What you have to do >>
Your task is to copy each line of the material that holds the word "green".

Material supplied >>
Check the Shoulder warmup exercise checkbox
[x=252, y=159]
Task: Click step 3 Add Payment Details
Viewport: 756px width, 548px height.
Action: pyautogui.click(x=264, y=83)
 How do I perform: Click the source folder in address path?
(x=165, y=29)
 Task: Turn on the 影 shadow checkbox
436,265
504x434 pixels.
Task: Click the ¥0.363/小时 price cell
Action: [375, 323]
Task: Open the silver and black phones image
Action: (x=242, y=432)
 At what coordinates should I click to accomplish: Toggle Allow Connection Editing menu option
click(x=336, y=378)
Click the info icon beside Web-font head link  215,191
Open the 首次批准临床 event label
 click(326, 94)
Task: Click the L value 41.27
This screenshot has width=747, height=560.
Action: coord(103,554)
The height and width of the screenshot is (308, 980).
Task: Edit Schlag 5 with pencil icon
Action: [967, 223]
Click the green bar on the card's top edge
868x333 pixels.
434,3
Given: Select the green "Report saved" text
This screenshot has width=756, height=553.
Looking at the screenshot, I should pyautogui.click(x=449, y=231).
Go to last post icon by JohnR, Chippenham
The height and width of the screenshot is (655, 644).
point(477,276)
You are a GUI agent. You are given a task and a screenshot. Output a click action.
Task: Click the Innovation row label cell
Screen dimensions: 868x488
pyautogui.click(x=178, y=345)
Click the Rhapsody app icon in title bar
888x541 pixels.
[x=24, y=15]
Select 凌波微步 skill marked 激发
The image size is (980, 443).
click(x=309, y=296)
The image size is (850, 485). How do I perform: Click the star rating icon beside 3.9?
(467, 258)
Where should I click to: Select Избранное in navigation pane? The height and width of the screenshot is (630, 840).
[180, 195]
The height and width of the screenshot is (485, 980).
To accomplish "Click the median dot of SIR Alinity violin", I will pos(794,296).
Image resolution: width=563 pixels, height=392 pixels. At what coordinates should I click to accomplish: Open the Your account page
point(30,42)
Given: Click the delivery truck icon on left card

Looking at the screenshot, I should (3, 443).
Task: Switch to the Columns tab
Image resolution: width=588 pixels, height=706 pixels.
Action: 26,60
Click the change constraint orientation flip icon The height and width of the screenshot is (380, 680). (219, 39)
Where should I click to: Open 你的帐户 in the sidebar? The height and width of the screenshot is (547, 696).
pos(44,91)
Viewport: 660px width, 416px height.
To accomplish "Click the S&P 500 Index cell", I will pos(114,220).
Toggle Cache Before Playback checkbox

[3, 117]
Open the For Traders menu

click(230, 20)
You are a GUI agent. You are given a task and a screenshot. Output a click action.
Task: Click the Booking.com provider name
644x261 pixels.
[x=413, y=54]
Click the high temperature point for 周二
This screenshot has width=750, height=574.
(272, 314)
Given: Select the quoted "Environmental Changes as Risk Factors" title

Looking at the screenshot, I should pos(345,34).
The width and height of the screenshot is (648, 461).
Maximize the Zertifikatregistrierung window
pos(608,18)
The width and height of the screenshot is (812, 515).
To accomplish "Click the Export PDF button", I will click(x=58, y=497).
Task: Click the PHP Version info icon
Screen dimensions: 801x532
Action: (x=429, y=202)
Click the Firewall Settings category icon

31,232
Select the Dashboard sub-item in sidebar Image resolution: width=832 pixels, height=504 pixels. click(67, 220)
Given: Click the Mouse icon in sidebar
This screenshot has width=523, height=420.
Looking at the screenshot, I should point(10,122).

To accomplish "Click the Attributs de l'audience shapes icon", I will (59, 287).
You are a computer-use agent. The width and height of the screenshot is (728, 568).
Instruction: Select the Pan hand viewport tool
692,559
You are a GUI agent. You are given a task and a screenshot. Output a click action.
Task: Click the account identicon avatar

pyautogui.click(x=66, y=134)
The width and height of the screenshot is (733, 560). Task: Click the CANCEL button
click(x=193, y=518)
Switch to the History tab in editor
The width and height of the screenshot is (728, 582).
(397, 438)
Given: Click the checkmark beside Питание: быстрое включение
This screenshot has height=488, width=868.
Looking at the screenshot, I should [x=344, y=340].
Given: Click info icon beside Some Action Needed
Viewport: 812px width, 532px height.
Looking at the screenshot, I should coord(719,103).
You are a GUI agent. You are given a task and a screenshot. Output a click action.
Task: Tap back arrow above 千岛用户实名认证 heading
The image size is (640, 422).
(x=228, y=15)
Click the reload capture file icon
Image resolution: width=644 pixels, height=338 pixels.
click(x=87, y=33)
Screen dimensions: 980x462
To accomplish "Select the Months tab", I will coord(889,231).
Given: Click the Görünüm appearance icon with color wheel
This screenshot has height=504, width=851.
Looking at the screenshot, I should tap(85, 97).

Expected output >>
Click the green bar on the card's top edge
Given: Select the green "Report saved" text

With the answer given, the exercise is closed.